The program also suffered a blow in 2023 after a separate round of one-time funding approved in 2021 came to end, bringing the program’s cap from $11.4 to its current cap of about $6.65 million.
The instability of the program has been felt at Las Vegas-area Catholic schools. Thompson said enrollment declines driven in part by students who lost scholarship funds were a significant reason for the closures of two of the archdiocese’s schools, St. Christopher in 2022 and St. Anne last year.
“So the implications were quite serious with students losing their scholarships,” Thompson said.
Thompson said she is anxious to see if the new federal tax credit will be able to help more Nevada students than the existing state program is able to in its current form.

How the federal program works
Like the state’s current program, the new federal program relies on donations to fund the scholarships.
Under Trump’s major bill, individuals can receive a dollar-for-dollar tax credit for donations of up to $1,700 to state-approved scholarship granting organizations in participating states. Businesses would not be able to donate. The bill has no cap on the total amount of donations or end date.
Though the scholarships aren’t directly funded through public money, according to Congress' nonpartisan Joint Committee on Taxation, the new tax break is estimated to cost the federal government $3 billion to $4 billion per year.
The scholarships will be open to students from households earning no more than 300 percent of their area’s median gross income who are eligible to attend a public elementary or secondary school.
In Clark County, that would equal to no more than $284,700, but no more than $192,300 in Mineral County, the county with the lowest median income in the state, according to 2025 data from the U.S. Department of Housing and Urban Development.

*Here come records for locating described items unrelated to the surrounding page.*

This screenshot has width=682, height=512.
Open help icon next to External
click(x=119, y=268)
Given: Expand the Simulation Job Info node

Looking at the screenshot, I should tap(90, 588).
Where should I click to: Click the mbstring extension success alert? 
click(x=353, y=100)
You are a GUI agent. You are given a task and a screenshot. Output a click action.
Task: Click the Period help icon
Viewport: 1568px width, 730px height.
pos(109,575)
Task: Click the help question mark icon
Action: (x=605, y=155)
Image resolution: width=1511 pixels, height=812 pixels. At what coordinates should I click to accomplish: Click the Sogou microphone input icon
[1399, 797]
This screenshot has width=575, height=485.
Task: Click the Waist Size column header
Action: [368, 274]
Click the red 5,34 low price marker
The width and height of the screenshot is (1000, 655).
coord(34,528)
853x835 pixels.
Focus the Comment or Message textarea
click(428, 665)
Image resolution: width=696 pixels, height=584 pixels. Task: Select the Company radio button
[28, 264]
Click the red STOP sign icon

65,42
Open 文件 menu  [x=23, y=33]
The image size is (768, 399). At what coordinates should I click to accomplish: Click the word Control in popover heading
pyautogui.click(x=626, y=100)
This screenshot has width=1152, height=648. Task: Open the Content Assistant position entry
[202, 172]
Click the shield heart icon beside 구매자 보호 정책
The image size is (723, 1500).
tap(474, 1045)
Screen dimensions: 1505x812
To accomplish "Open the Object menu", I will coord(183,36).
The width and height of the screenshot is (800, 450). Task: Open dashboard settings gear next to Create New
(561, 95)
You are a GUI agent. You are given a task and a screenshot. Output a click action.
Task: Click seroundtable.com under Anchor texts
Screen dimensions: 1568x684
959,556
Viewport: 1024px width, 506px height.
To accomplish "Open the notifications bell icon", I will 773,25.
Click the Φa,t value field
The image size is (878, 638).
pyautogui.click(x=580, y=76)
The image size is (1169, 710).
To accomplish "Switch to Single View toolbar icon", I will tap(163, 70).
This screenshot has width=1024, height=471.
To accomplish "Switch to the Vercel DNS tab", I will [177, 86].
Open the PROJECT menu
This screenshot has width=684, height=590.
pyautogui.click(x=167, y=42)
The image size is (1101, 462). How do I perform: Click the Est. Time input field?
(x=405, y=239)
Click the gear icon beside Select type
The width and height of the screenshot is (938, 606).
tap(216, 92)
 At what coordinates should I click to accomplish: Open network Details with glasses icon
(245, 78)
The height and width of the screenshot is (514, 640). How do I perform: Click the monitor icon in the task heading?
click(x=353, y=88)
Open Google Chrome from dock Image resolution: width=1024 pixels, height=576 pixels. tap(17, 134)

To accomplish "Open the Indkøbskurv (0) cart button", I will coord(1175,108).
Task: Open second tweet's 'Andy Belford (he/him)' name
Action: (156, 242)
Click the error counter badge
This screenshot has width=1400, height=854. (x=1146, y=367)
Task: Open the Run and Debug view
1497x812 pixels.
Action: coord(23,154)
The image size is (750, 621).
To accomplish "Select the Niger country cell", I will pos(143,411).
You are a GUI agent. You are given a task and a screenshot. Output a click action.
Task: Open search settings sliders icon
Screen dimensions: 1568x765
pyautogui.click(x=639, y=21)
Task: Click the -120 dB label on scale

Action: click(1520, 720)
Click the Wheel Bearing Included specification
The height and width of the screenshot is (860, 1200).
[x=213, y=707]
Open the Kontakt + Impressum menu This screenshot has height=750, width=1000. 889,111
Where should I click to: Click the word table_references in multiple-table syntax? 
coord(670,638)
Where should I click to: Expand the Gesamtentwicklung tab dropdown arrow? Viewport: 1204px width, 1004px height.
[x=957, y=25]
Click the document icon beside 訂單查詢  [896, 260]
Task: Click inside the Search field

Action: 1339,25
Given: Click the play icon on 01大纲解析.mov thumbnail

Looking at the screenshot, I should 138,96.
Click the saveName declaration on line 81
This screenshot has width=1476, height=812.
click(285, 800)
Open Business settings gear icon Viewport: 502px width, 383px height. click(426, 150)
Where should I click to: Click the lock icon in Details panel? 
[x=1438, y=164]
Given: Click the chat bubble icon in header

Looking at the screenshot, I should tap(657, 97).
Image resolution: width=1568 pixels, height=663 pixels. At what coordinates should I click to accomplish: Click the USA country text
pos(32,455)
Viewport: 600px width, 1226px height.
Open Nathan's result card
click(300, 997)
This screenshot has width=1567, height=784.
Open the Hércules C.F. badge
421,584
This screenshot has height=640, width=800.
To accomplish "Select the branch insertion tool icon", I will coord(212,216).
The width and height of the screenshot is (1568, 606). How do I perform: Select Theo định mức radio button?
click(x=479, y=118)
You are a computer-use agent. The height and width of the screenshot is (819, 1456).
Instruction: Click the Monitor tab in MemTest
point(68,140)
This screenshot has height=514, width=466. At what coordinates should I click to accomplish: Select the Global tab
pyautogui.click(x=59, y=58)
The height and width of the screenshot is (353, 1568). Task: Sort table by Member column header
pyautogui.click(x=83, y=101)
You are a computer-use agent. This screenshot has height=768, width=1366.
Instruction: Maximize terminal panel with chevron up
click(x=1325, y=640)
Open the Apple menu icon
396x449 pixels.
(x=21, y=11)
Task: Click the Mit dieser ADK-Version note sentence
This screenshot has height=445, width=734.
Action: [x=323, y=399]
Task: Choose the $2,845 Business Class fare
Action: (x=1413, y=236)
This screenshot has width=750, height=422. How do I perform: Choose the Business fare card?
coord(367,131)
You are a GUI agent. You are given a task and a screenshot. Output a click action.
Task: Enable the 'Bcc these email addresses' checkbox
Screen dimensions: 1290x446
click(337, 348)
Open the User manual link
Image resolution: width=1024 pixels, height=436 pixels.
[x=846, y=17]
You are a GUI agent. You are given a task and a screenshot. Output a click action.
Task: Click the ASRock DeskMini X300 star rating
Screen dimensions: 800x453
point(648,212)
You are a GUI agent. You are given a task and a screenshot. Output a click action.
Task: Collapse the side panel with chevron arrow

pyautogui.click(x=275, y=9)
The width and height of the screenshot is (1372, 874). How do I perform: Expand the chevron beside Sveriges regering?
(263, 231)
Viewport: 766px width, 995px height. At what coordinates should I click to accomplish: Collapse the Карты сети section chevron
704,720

“The goal here is to get everyone to have eligibility, regardless of their wealth,” said Robert Enlow, president and CEO of EdChoice, a national school choice advocacy organization.
Although the full details of how this program will work are not yet finalized, advocates expect that new scholarships can be stacked on top of the existing state school choice programs.
Gurr said that’s particularly beneficial in Nevada because there’s a ceiling on the maximum total scholarship amount a student can receive even if they apply to multiple SGOs. In 2025, that amount was about $10,000. The average private school tuition in Nevada is about $12,000 per year, according to Private School Review.
In 2023, the average scholarship amount among the three largest SGOs ranged from about $4,000 to a little more than $6,000, according to the latest program report.
And unlike the Opportunity Scholarship, the scholarships raised with the federal tax credit won’t be limited to current and aspiring private school students. The scholarships will also be open for students at traditional public and charter schools and can be used for educational expenses such as tuition and fees, curriculum materials, tutoring, services for students with special needs, books, supplies, computers and transportation.
Educate Nevada Now has opposed school voucher programs and criticized the Trump administration for approving the tax credit program while freezing billions of dollars in grant funding for K-12 school meant for English language learner services, adult literacy, teacher professional development and more (the funding was later reinstated).
“State voucher programs have resulted in rampant fraud and abuse, poor academic outcomes for students, and chronically strained state budgets,” said Educate Nevada Now Executive Director Amanda Morgan in a July 21 statement. “These issues will only be heightened given the extreme lack of oversight and limits within the federal program.”
For Gurr, the federal tax credit can’t come soon enough.
“Families only have one chance at a quality education, so a lot of families are very desperate for this to start,” she said.